Objetivo da tarefa: Indique, segundo a entrevista abaixo, por que motivo a pessoa entrevistada quis estudar na Universidade do Minho.

Texto para ler:
Isso começou a afetar-te também a nível emocional ou conseguiste manter o foco?

Consegui manter o foco e nunca pensei em desistir, mas claro que era frustrante tentar fazer as coisas e não perceber o porquê de estarem erradas. Mas, à medida que fomos experimentando coisas novas e também termos adaptado algumas alterações que eram necessárias, a decisão final ficou para o Open de Paris, onde ganhei frente a um atleta que já tinha sido por três vezes campeão da Europa. Foi aí que percebi que estava bem na categoria dos -58kg e que tinham sido apenas alguns percalços.

Paralelamente a uma carreira profissional enquanto atleta, entras para o curso de Medicina e vais até ao fim. A minha dúvida é, em primeiro lugar, porquê Medicina?

(risos) Primeiro, a questão não é “porquê Medicina?”, mas antes: porquê a Universidade do Minho? Queria mesmo poder continuar a treinar com os meus colegas e o meu treinador. Na altura, gostava muito da área de investigação, fui ver os cursos disponíveis na Universidade e pensei: o curso de Medicina é o que tem a média mais alta, portanto se não gostar do curso é mais fácil mudar para outro com a média mais baixa, sendo que o contrário pode não ser possível. Como sabia que Medicina teria sempre investigação foi um pouco um tiro às escuras. Acabei por gostar muito mais da parte clínica do curso, que acaba por ter sempre investigação também.

Como é que conseguiste conciliar um curso que é tão exigente com uma modalidade que também exige muito de ti e do teu tempo?

Foi preciso sacrificar muita coisa, embora nunca tenha sacrificado horas de sono, mas o convívio com a família, amigos, namorada…esse tempo acabou por desaparecer um pouco. Sabia que tinha de ser muito eficaz e adquiri algumas técnicas para conseguir estudar eficazmente. Enquanto os meus colegas tinham de estar completamente isolados a estudar, eu andava sempre com fones e tinha sempre a matéria comigo, fosse num livro, tablet ou telemóvel. Conseguia estudar tudo o que precisava em menos tempo do que era normal. Vou começar o ano comum em setembro e para o ano faço o exame. No caso da especialidade, Medicina Desportiva seria algo que ira gostar bastante, no entanto só há uma vaga por ano e, portante, é necessário ter uma nota muito alta no exame. Mas uma coisa de cada vez, sei que o ano depois dos Jogos é um ano em que o calendário competitivo permite fazer o ano comum e é possível estar a trabalhar 40 horas por semana e ir a sete ou oito competições, mantendo-me no topo mundial e mantendo a qualidade de treino.

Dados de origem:
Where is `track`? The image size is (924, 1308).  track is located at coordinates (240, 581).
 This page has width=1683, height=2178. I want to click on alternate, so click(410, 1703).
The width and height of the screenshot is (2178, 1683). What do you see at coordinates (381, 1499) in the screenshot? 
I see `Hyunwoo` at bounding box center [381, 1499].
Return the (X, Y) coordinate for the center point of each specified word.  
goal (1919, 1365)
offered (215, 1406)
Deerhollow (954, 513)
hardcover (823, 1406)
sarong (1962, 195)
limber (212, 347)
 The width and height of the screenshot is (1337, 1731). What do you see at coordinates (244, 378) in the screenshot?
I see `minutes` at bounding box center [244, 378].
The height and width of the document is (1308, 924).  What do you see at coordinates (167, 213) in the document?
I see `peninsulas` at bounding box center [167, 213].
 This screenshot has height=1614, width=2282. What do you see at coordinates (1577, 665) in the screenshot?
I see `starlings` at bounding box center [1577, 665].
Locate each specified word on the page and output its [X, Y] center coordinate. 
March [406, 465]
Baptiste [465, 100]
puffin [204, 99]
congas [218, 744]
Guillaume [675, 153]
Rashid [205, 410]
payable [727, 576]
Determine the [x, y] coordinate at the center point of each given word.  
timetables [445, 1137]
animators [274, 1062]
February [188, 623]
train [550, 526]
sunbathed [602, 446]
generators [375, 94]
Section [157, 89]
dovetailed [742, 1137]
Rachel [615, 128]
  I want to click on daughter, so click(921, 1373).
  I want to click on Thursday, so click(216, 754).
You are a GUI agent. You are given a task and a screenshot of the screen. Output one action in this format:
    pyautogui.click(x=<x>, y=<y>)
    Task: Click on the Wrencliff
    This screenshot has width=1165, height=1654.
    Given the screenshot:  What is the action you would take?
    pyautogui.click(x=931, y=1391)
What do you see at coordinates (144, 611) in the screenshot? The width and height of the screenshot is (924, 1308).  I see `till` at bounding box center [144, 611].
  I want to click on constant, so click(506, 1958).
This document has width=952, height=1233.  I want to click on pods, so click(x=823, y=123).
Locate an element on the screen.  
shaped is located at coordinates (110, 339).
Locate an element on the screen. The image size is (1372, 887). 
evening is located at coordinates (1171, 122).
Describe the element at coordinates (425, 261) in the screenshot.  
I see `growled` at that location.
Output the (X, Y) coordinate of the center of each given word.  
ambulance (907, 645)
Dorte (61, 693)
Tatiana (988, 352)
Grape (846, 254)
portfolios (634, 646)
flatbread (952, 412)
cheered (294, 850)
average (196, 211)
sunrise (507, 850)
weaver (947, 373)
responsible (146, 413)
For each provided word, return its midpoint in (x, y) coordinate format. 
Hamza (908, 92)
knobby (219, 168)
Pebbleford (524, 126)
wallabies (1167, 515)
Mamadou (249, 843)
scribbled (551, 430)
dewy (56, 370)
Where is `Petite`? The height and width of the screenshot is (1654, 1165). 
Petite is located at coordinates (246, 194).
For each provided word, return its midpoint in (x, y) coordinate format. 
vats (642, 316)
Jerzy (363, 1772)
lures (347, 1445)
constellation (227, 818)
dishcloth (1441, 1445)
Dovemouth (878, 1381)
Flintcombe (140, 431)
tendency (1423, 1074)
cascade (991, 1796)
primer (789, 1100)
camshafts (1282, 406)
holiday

Resultado da tarefa: Queria continuar a treinar com os colegas e o treinador.